The researchers found evidence of the viruses multiplying so extensively within mammals' genomes that they have been compared to an outbreak of disease.
The senior author of the study, Dr Robert Belshaw from Oxford University's Zoology Department, said: "This is the story of an epidemic within every animal's genome, a story which has been going on for 100 million years and which continues today.
"We suspect that these viruses are forced to make a choice: either to keep their 'viral' essence and spread between animals and species. Or to commit to one genome and then spread massively within it."
The study shows that the viruses involved have lost a gene called Env, which is responsible for transmission between cells.
Known as endogenous retroviruses, these micro-organisms have gone on to become 30 times more abundant in their host cells.
The study is one of many attempting to understand the full complexity of the human genome.
Astonishingly, only 1.5% of the genetic material in our cells codes for human life.
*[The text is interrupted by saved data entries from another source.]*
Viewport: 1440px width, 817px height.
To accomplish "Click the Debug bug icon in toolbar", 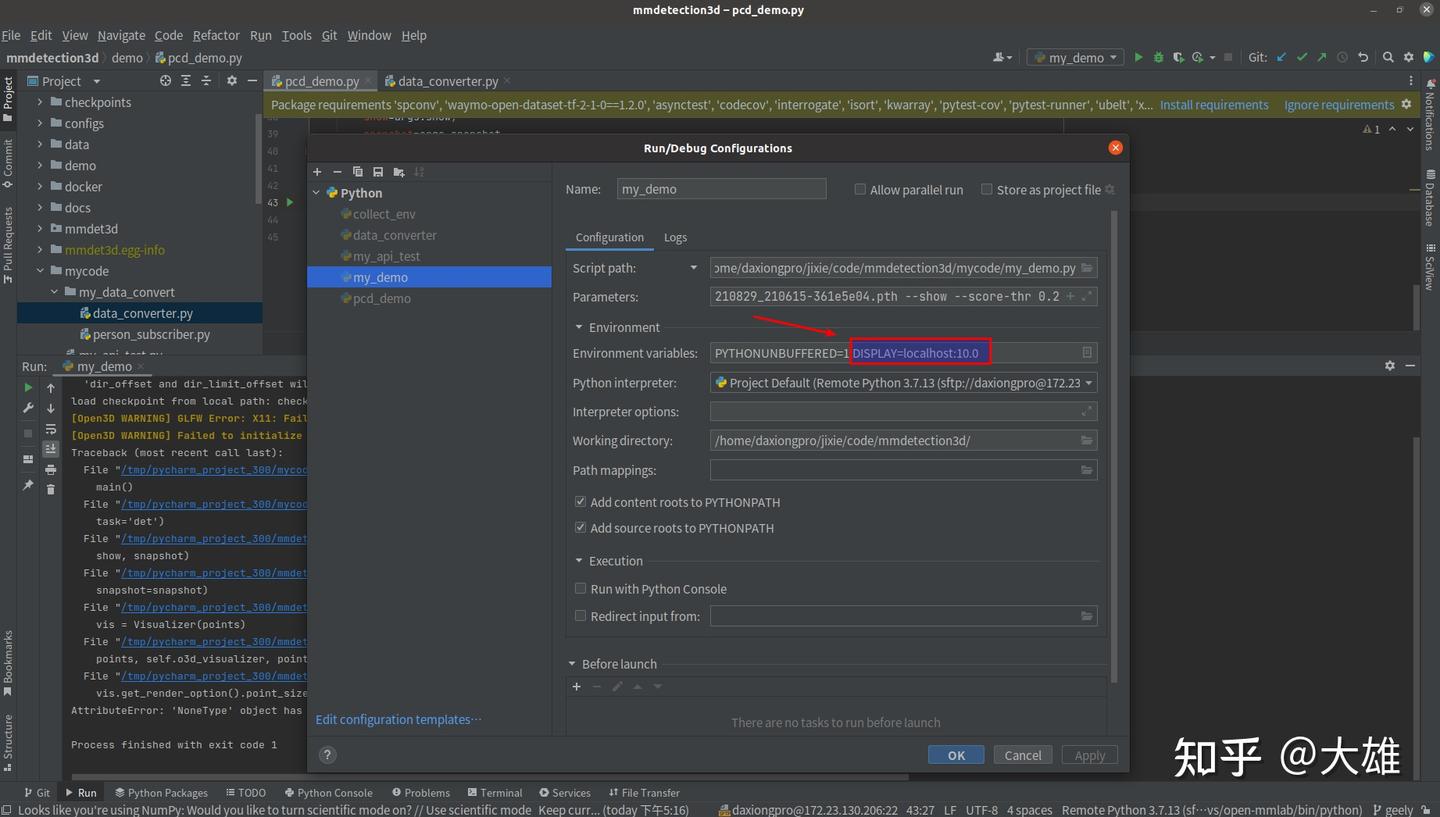I will tap(1158, 58).
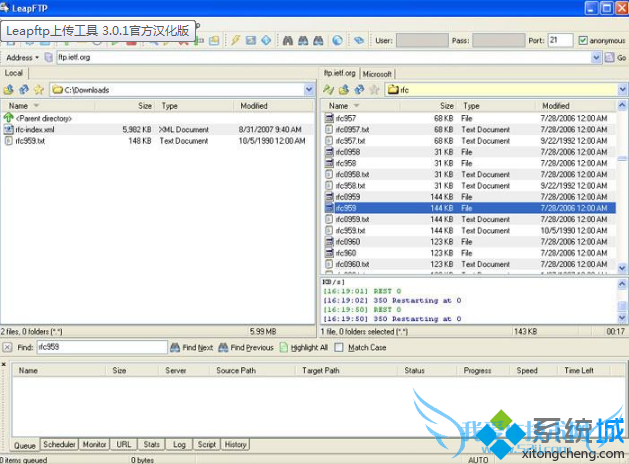Open the remote rfc folder path dropdown

click(622, 90)
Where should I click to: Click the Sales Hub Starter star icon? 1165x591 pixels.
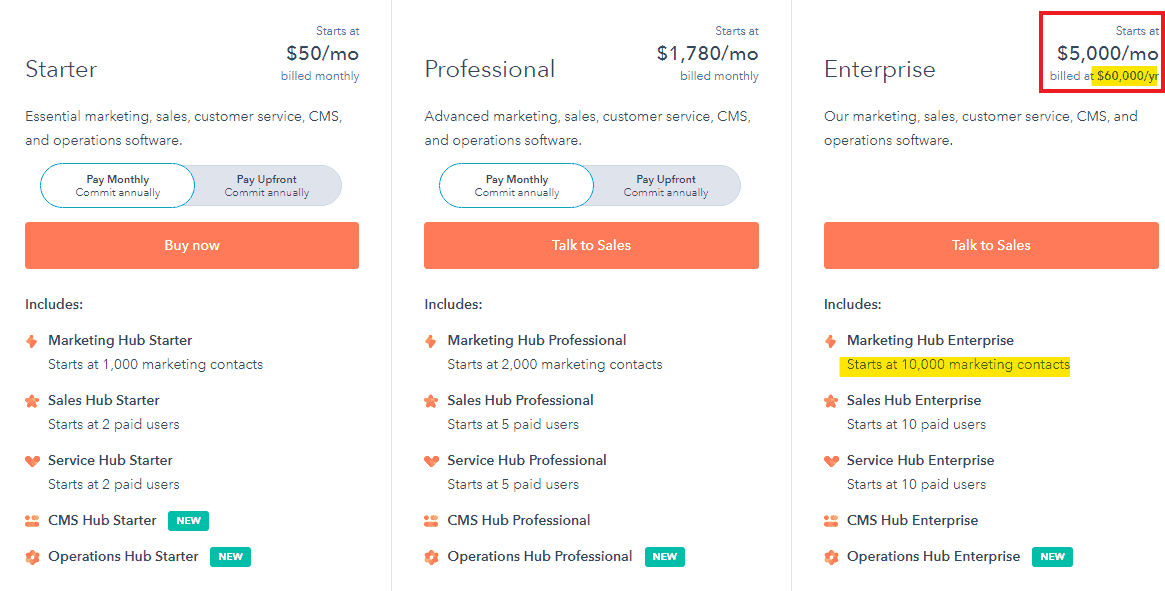tap(32, 401)
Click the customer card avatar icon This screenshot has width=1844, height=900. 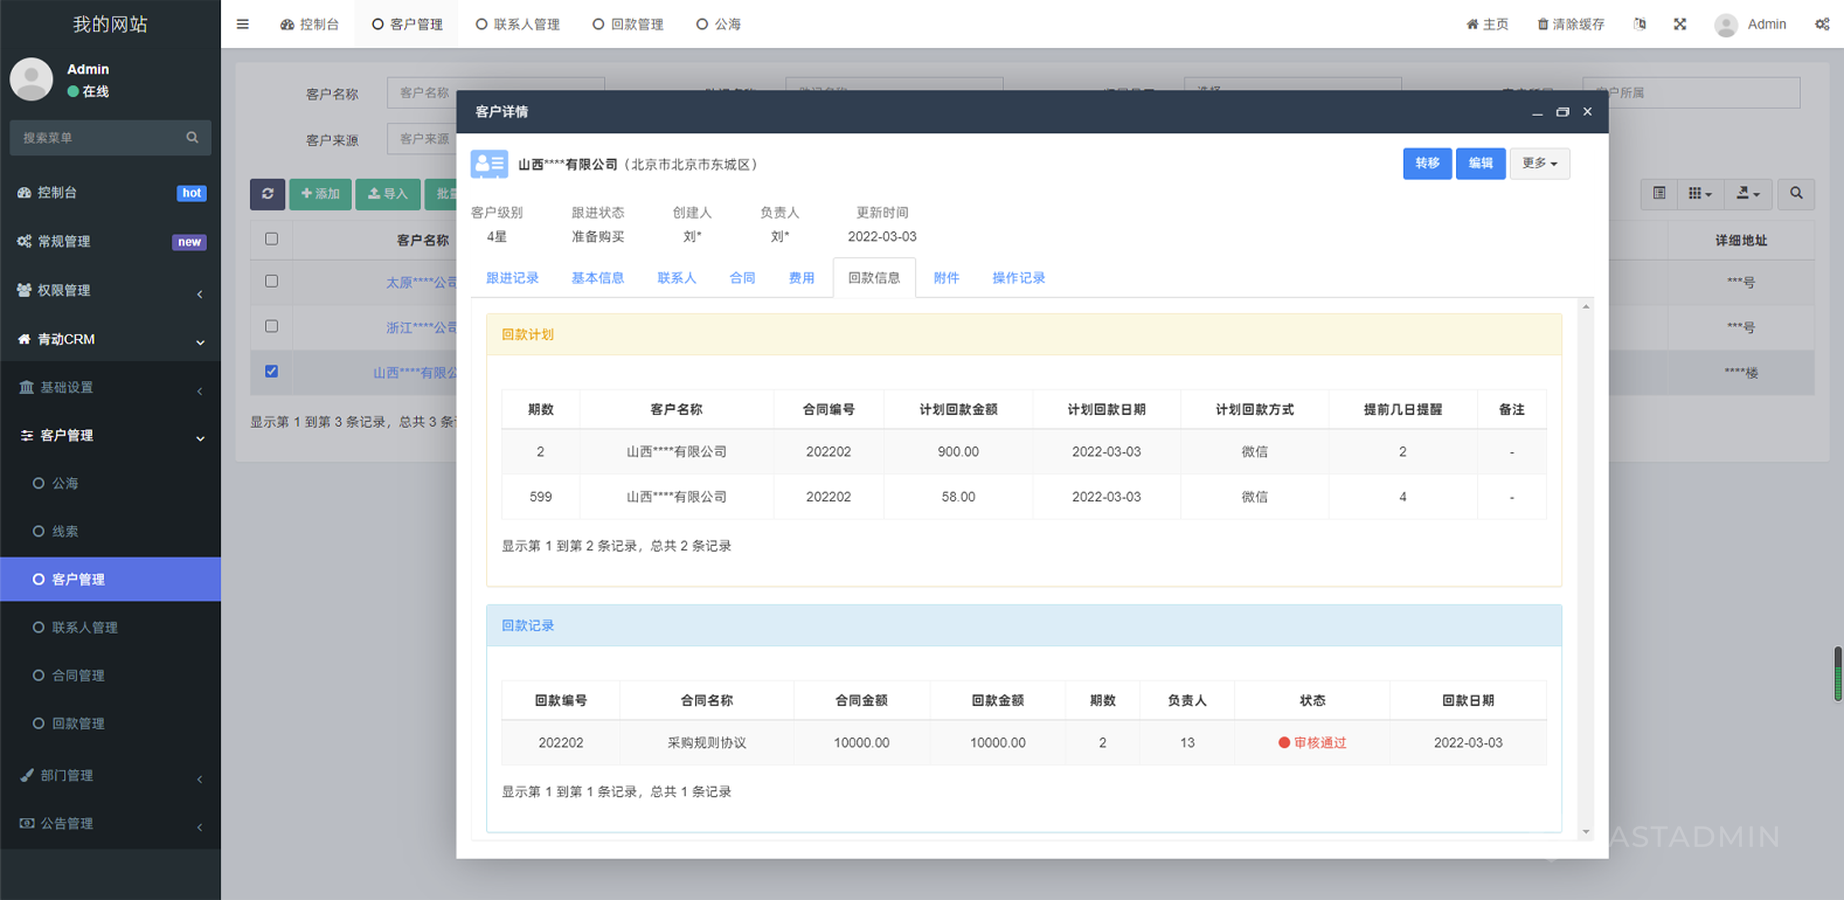tap(489, 164)
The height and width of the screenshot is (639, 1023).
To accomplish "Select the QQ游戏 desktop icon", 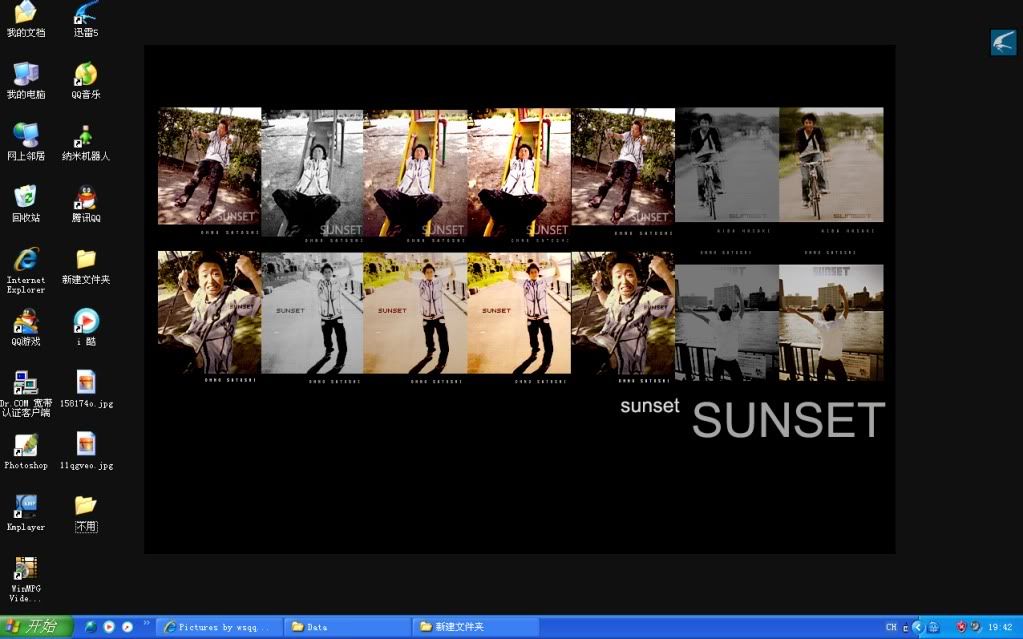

Half of the rest is sometimes described as "junk DNA" with no known function, and the other half consist of genes introduced by viruses and other parasites.
According to the lead author, Dr Gkikas Magiorkinis, "much of the dark matter in our genome plays by its own rules, in the same way as an epidemic of an infectious disease but operating over millions of years.
"Learning the rules of this ancient game will help us understand their role in health and disease."
This raises the extraordinary scenario of our DNA serving as an environment in which viruses can evolve - a micro-ecology within the double-helix of our genetic material.
There is evidence that they can provide positive services. For example the protein syncytin - derived from a virus - helps develop the placenta.
Dr Belshaw says that endogenous retroviruses (ERVs) are not known to have any obvious or direct health effects.
"But there could be effects we're not picking up on or things we could even take advantage of if we detect ERVs moving around or expressing proteins as a result of cancer or infection."
The study was supported by the Wellcome Trust and the Royal Society.